博莱霉素 肺纤维化 纤维化 医学 马森三色染色 病理 特发性肺纤维化 促炎细胞因子 氧化应激 内科学 炎症 化疗
作者
Edilburga Reyes-Jiménez,Alma Aurora Ramírez-Hernández,Jovito Cesar Santos-Álvarez,Juan Manuel Velázquez-Enríquez,Karina González-García,Gualberto Aguilar Torres,Saúl Villa‐Treviño,Rafael Baltiérrez-Hoyos,Verónica Rocío Vásquez-Garzón
出处
期刊:International Immunopharmacology [Elsevier]

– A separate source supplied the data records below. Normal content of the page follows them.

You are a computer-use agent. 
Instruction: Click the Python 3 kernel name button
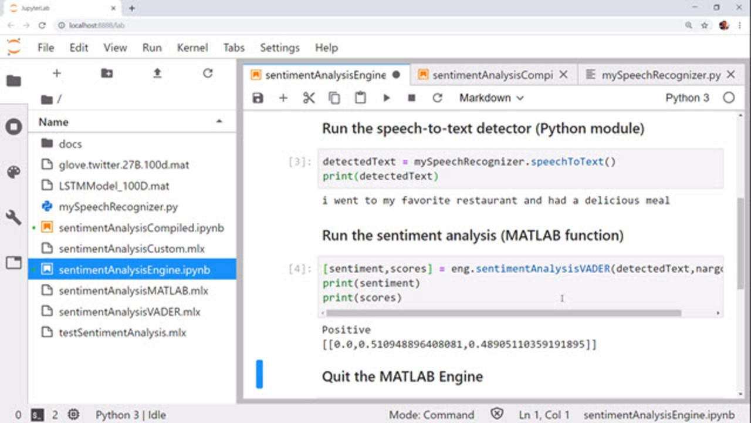(687, 98)
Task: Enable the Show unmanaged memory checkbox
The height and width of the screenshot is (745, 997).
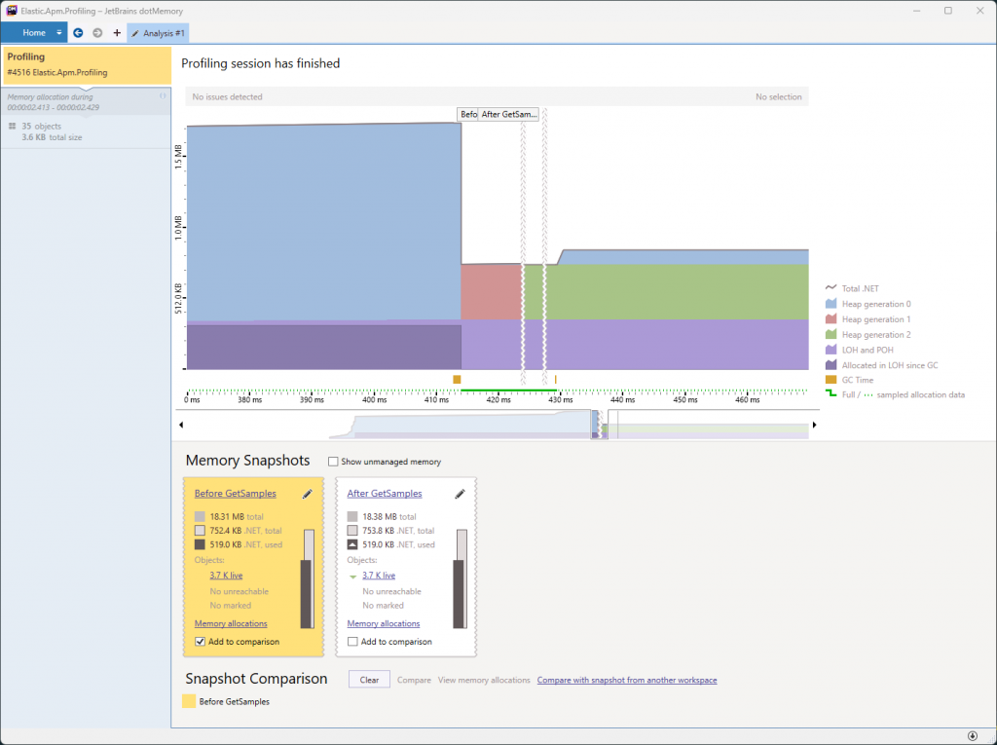Action: pyautogui.click(x=334, y=462)
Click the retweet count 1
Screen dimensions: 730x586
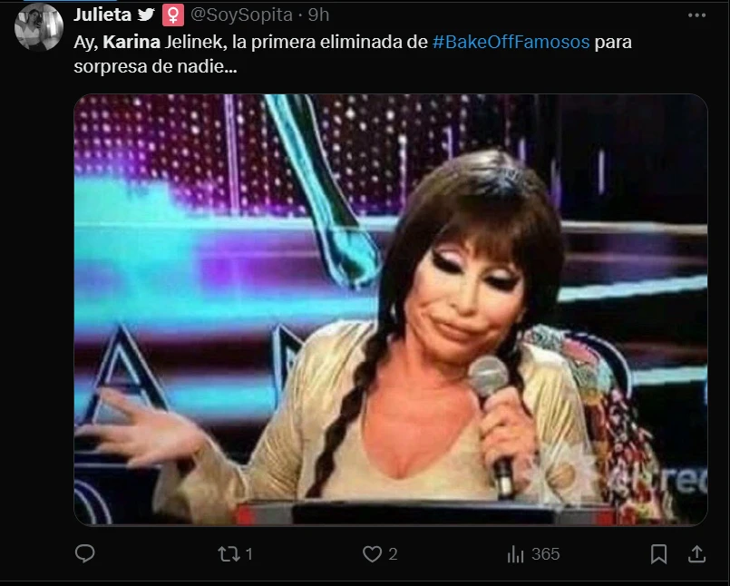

卷期号:122: 110664-110664 被引量:1
标识
DOI:10.1016/j.intimp.2023.110664
摘要

Systemic sclerosis (SSc) is an autoimmune disease characterized by microvascular compromise and fibrosis. Pulmonary fibrosis, a prominent pulmonary complication in SSc, results in impaired lung function due to excessive accumulation of extracellular matrix components. This study aimed to investigate the effects of coadministration of 3′5-dimaleamylbenzoic acid (AD) and quercetin (Q) on key events in the development and maintenance of pulmonary fibrosis in a bleomycin (BLM)-induced SSc mouse model. The model was induced in CD1 mice through BLM administration using osmotic mini pumps. Subsequently, mice were treated with AD (6 mg/kg) plus Q (10 mg/kg) and sacrificed at 21 and 28 days post BLM administration. Histopathological analysis was performed by hematoxylin and eosin staining and Masson's trichrome staining. Immunohistochemistry was used to determine the expression of proliferation, proinflammatory, profibrotic and oxidative stress markers. The coadministration of AD and Q during the fibrotic phase of the BLM-induced SSc model led to attenuated histological alterations and pulmonary fibrosis, reflected in the recovery of alveolar spaces (30 %, p < 0.01) and decreased collagen deposits (50 %, p < 0.001). This effect was achieved by decreasing the expression of the proliferative markers cyclin D1 (87 %, p < 0.0001) and PCNA (43 %, p < 0.0001), inflammatory markers COX-2 (71 %, p < 0.0001) and iNOS (84 %, p < 0.0001), profibrotic markers α-SMA (80 %, p < 0.0001) and TGF-β (81 %, p < 0.0001) and the lipid peroxidation marker 4-HNE (43 %, p < 0.01). The antifibrotic effect of this combined therapy is associated with the regulation of proliferation, inflammation and oxidative stress, mechanisms involved in the development and progression of the fibrotic process. Our novel therapeutic strategy is the first approach to propose the use of the combination of prooxidant and antioxidant compounds as a potential strategy for SSc-associated pulmonary fibrosis.